La República ha sido presentada como el instrumento que nos llevará a mayores cotas de bienestar

En consecuencia, es al independentista a quien exhortaremos a dejar atrás el hecho de que haya políticos presos o que el Estado español no acepte la investidura del president Puigdemont. En esta nueva fase de disciplina y control, el independentista es visto como sujeto melancólico, incapaz de mirar por el bien del país, arrastrándolo a un futuro catastrófico marcado por la pervivencia del 155, porque ni puede superar el daño sufrido ni puede asumir que la República para la cual luchó está perdida. Así, el lazo amarillo se convierte en un objeto que contiene esta melancolía.

Hay que decir que el independentismo también ha movilizado objetos felices. La República ha sido presentada como el instrumento que nos llevará a mayores cotas de bienestar. Que la vía para alcanzarla haya sido "la revolución de las sonrisas" es otra de las facetas de la que Ahmed habla cuando escribe sobre la felicidad: la felicidad como herramienta para alcanzar más felicidad.

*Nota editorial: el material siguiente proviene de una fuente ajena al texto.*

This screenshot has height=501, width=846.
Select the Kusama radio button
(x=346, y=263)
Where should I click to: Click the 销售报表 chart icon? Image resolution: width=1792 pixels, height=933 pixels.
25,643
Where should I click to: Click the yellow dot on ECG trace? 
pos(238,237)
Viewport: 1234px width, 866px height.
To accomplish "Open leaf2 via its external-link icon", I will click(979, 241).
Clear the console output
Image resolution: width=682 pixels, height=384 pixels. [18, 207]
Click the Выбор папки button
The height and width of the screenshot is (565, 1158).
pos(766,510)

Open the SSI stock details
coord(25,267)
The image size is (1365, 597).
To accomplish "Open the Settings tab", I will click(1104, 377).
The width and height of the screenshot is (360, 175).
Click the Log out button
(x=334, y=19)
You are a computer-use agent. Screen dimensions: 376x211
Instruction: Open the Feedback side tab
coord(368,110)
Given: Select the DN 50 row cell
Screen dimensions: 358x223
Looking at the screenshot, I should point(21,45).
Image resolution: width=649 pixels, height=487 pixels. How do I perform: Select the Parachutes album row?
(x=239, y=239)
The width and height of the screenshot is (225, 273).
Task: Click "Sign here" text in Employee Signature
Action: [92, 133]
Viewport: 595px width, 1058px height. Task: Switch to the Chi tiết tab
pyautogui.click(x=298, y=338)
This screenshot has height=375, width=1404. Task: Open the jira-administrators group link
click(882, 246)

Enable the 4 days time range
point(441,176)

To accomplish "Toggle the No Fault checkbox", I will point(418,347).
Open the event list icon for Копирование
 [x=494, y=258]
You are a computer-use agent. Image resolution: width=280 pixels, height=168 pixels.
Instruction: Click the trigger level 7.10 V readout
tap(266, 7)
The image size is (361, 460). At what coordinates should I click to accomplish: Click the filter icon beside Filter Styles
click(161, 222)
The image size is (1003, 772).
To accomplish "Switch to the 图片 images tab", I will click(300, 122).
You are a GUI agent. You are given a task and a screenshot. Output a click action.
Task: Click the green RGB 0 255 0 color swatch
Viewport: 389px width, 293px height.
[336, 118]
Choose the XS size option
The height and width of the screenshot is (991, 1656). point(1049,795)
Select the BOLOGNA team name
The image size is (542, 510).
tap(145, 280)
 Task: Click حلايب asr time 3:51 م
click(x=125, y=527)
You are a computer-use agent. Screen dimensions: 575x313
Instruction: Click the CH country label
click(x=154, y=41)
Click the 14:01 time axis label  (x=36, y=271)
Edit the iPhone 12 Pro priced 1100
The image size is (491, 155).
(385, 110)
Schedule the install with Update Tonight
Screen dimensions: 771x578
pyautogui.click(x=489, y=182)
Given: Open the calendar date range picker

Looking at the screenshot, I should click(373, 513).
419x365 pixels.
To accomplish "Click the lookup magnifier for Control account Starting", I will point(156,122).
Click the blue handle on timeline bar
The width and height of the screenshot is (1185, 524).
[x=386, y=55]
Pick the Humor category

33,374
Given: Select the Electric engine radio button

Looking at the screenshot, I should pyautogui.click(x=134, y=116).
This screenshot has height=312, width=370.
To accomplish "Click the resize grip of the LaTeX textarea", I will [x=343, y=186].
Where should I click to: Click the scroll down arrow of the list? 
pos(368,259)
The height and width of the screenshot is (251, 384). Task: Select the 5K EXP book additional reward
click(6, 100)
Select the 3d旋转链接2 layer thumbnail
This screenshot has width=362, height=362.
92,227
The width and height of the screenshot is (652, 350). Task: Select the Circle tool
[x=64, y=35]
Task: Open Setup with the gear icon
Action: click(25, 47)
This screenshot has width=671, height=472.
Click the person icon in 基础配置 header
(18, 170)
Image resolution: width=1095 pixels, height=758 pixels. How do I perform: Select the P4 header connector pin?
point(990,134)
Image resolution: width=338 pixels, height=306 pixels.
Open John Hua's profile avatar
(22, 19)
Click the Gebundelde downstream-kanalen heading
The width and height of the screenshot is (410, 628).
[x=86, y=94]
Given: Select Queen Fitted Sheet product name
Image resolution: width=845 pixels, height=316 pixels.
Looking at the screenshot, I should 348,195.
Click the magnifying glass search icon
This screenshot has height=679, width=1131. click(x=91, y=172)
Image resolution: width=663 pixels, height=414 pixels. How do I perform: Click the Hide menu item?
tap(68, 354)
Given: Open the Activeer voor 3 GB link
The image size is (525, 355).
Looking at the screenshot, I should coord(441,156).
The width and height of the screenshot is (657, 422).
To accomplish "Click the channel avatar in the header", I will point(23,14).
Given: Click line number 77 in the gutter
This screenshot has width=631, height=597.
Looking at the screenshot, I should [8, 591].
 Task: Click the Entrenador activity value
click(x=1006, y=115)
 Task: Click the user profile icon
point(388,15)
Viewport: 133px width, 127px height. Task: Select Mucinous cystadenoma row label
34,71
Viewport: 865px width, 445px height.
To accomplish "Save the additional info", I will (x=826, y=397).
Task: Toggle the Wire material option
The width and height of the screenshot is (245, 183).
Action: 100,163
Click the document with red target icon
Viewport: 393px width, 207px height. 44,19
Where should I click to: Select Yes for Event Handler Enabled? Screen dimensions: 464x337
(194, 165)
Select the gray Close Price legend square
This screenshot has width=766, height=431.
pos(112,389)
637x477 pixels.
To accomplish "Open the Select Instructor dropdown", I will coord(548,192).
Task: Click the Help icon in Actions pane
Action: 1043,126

Sospecho que es el miedo a cuestionar la felicidad como instrumento el que explica, en parte, algunas acciones realizadas por dos terceras partes de los partidos independentistas a partir del 1 de octubre, como la mala gestión de la autocrítica o el paternalismo hacia los votantes. También podría explicar la reticencia a incluir en el relato republicano mayoritario cuestiones que generarían malestar entre algunos votantes, como la lucha feminista o la desigualdad por razones de raza o pertenencia —el 1 de octubre, recordamos, no todo el mundo que vive y trabaja en Catalunya podía votar—.

Plantear el conflicto entre Catalunya y España como una lucha en que la felicidad ha sido tanto el objetivo como una vía para hacer avanzar o consolidar los intereses de todos los bandos nos ayudaría a entender cómo y por qué hemos llegado hasta aquí, así como plantear cómo tenemos que encarar el futuro. Tal como escribe Ahmed, la promesa de felicidad suele ser, en el fondo, la promesa de un futuro feliz, y es mediante la percepción que el futuro será más o menos feliz que definamos en el presente aquellos objetos y sujetos felices, e infelices, que nos aproximan o nos alejan.